La Consob da alcuni giorni sta eseguendo insieme alla Guardia di Finanza un’ispezione presso Equita sim, la società che è stata advisor di Urbano Cairo per l’offerta di acquisto e scambio grazie alla quale l’editore di La7 ha conquistato il controllo di Rcs. L’operazione è partita il 3 agosto, dopo che la cordata Imh composta da Mediobanca, Investindustrial, Della Valle, UnipolSai e Pirelli ha presentato un esposto all’authority chiedendo di verificare eventuali irregolarità nello svolgimento dell’opas da parte di Cairo Communication. Esposto che il giorno successivo è stato presentato anche in Procura a Milano.

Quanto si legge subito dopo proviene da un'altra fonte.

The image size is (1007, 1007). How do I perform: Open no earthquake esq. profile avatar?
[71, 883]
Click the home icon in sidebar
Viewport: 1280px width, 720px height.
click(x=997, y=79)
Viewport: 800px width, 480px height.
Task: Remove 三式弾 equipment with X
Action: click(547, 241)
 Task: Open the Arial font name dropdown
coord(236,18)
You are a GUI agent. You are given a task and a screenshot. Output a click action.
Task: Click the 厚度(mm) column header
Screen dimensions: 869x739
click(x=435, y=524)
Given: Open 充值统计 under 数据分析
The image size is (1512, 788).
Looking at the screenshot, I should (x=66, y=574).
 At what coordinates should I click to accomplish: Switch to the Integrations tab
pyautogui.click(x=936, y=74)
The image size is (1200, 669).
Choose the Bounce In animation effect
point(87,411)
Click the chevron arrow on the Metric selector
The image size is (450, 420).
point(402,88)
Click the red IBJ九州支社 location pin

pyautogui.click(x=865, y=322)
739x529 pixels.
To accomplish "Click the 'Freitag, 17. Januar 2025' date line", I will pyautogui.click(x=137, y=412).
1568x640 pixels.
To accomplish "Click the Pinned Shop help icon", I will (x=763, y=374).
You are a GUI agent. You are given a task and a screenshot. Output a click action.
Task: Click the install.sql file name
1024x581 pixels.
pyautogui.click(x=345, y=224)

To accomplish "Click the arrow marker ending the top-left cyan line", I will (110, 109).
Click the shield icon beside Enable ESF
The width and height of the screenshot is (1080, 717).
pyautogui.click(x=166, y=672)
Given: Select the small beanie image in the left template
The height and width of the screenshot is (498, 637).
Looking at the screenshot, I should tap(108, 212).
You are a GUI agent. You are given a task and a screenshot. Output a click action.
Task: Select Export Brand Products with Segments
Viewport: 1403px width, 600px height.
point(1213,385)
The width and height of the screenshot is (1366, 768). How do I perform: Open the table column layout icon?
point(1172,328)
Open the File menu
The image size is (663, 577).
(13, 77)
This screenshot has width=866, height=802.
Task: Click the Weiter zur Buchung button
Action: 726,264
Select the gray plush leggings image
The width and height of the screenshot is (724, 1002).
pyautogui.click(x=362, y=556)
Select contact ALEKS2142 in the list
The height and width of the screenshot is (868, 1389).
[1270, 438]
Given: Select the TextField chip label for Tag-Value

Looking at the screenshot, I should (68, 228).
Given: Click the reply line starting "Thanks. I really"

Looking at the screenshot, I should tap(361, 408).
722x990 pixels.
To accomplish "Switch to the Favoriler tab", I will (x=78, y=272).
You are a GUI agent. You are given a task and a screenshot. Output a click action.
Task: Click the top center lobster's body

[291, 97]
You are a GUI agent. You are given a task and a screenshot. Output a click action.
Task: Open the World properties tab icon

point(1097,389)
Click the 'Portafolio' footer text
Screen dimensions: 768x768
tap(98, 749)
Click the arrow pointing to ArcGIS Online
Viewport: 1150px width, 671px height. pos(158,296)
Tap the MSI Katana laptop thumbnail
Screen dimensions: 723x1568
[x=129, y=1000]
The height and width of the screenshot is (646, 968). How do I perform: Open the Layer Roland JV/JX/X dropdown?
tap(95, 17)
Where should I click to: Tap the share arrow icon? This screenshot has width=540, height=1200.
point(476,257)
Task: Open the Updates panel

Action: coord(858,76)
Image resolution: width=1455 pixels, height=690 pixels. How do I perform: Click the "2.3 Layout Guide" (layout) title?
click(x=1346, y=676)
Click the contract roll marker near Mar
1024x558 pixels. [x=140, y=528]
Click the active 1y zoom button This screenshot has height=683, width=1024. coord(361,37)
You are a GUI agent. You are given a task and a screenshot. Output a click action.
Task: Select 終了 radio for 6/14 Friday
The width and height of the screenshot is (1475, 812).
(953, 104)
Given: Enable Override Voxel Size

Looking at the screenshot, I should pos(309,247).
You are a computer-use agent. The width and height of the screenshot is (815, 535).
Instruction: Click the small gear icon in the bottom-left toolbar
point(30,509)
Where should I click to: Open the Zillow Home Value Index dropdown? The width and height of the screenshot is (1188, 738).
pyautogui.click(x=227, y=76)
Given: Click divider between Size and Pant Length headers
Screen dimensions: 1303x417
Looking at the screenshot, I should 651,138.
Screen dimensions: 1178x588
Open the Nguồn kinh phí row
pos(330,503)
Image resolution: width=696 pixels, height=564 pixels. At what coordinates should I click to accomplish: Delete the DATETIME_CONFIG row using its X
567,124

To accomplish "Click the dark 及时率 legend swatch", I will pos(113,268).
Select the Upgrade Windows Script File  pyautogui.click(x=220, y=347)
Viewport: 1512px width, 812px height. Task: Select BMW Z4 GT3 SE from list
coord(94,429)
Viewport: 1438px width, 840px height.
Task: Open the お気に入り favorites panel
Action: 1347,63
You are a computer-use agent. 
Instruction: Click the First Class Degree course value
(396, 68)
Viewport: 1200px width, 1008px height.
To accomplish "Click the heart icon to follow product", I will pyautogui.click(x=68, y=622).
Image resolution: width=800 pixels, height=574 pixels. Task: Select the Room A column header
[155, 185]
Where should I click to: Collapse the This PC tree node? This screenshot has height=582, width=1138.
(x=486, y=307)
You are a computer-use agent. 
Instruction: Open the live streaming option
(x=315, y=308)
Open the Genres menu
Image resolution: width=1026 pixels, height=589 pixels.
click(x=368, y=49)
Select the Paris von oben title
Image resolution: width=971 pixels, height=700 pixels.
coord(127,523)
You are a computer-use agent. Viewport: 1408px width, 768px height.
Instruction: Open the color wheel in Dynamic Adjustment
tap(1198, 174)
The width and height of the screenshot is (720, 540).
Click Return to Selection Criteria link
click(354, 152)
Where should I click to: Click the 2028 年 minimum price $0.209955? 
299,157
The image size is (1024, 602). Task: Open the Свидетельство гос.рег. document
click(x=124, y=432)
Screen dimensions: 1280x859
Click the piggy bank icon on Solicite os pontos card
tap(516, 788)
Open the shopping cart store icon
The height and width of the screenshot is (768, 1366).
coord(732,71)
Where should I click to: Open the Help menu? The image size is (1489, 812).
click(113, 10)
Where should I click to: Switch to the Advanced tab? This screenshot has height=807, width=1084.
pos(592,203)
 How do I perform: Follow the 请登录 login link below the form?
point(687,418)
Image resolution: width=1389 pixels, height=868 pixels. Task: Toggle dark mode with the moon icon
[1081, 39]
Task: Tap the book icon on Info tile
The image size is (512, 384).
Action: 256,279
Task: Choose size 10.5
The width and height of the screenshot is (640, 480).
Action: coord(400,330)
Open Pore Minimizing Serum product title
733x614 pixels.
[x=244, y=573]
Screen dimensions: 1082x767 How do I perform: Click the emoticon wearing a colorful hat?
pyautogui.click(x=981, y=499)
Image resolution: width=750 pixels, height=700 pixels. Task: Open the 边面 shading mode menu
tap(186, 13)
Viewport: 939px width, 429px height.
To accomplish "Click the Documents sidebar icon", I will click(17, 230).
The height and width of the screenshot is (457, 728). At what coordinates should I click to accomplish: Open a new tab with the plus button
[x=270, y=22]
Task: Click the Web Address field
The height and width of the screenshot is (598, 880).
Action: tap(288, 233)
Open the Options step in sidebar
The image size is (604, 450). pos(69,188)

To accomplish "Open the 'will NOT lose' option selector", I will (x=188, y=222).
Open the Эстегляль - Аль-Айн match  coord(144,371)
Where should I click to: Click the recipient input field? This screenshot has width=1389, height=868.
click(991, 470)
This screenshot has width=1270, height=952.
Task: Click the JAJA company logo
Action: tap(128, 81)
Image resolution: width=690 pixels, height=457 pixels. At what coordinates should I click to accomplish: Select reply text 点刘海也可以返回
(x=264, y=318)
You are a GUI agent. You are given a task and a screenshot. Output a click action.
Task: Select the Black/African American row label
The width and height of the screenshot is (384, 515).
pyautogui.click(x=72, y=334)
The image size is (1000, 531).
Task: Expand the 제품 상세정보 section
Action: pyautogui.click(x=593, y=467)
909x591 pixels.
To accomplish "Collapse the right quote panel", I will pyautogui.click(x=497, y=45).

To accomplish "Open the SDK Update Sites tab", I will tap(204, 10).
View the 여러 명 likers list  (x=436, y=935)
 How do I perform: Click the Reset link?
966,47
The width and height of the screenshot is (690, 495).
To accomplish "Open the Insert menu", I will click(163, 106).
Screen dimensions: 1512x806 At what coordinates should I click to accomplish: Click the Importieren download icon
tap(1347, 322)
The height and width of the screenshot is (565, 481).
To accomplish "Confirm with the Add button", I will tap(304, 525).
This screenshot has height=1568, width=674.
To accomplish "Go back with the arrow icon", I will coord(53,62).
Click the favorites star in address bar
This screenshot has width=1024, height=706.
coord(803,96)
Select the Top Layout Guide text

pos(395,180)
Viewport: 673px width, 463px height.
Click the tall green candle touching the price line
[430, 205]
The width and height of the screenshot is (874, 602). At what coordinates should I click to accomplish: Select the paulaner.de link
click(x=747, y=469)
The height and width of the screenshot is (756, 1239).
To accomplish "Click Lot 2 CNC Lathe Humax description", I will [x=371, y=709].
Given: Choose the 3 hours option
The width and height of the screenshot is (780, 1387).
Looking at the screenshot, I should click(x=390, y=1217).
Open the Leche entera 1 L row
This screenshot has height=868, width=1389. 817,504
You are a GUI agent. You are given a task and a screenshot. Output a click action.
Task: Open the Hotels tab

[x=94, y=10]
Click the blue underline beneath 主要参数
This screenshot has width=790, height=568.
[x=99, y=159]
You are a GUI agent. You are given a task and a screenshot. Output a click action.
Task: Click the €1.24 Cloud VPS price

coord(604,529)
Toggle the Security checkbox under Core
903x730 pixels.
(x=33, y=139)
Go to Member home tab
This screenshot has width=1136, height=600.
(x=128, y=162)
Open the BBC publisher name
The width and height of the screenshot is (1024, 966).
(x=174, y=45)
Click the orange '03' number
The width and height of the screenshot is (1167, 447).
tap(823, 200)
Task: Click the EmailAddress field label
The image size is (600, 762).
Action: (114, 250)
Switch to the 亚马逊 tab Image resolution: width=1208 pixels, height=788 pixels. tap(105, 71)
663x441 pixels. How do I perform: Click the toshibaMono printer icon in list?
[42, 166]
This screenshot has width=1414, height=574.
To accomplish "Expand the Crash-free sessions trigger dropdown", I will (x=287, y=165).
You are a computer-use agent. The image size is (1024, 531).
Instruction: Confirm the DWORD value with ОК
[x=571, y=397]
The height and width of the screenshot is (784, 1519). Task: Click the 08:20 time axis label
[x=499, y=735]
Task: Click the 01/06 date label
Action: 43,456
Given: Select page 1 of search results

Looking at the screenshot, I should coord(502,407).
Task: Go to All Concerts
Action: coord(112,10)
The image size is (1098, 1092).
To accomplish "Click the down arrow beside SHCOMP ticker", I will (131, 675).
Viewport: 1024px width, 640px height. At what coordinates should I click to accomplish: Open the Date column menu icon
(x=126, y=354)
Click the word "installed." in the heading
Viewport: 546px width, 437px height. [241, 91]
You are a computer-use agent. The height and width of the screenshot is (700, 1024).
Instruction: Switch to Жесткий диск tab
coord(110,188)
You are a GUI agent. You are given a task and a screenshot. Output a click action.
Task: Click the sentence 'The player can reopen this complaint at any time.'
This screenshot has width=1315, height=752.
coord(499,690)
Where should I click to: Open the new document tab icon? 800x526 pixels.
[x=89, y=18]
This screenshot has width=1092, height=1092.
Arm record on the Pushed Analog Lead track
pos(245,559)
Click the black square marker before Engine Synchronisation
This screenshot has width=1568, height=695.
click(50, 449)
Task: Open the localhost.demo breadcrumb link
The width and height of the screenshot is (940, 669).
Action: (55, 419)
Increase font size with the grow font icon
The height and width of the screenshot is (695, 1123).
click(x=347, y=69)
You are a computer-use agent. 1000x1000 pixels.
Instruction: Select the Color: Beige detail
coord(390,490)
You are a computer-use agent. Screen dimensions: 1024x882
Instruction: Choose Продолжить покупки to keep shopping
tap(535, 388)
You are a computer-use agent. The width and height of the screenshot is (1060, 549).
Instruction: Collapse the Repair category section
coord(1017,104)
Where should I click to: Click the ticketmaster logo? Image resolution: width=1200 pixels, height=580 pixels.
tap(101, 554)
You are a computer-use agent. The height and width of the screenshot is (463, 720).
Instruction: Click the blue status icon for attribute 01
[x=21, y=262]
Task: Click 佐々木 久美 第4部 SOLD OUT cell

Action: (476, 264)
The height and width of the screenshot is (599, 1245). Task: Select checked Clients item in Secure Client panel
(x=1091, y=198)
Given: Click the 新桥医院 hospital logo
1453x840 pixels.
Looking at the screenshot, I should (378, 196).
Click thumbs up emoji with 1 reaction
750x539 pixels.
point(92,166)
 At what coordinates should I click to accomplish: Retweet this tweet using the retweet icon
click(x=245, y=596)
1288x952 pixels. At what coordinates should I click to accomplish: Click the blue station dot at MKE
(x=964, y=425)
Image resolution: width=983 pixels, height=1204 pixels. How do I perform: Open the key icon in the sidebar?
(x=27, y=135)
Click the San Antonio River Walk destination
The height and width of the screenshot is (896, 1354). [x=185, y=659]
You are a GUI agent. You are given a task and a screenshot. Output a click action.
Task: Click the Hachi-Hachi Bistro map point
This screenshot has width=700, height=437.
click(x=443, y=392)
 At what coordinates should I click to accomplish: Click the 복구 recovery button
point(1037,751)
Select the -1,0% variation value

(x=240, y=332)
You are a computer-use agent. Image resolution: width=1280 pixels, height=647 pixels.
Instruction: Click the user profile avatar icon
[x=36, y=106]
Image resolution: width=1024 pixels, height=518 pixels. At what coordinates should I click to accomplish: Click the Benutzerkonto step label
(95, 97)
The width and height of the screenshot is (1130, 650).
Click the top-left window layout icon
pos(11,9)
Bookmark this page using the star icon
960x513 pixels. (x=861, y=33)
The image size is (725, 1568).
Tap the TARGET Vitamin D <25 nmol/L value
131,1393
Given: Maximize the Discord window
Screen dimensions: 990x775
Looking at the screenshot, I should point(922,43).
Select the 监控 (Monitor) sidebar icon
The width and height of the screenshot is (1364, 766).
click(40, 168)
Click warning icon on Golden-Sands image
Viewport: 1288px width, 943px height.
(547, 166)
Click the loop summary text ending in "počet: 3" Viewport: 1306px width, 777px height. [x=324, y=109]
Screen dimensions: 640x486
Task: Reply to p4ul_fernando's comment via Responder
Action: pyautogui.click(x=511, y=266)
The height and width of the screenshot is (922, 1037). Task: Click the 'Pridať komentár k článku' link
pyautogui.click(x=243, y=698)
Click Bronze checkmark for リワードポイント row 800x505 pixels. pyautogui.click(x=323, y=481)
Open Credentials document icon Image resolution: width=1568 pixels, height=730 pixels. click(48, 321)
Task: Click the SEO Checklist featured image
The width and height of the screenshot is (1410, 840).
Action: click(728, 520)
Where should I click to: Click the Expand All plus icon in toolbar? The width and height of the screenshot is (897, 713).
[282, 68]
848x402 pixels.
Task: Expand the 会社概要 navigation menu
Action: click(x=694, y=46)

Equita, la società di intermediazione mobiliare di cui è presidente e socio Alessandro Profumo, ex ad di Unicredit ed ex presidente del Monte dei Paschi di Siena, è stata appunto advisor dell’operazione e coordinatore della raccolta, ma avrebbe anche apportato all’offerta le azioni Rcs che aveva in portafoglio.

Imh aveva chiesto la sospensione dell’opas in via cautelare, ma la Consob il 22 luglio non ha ritenuto che ci fossero i presupposti, pur continuando a portare avanti l’indagine. Nel corso dell’ispezione, destinata a proseguire anche nei prossimi giorni, è stata acquisita documentazione.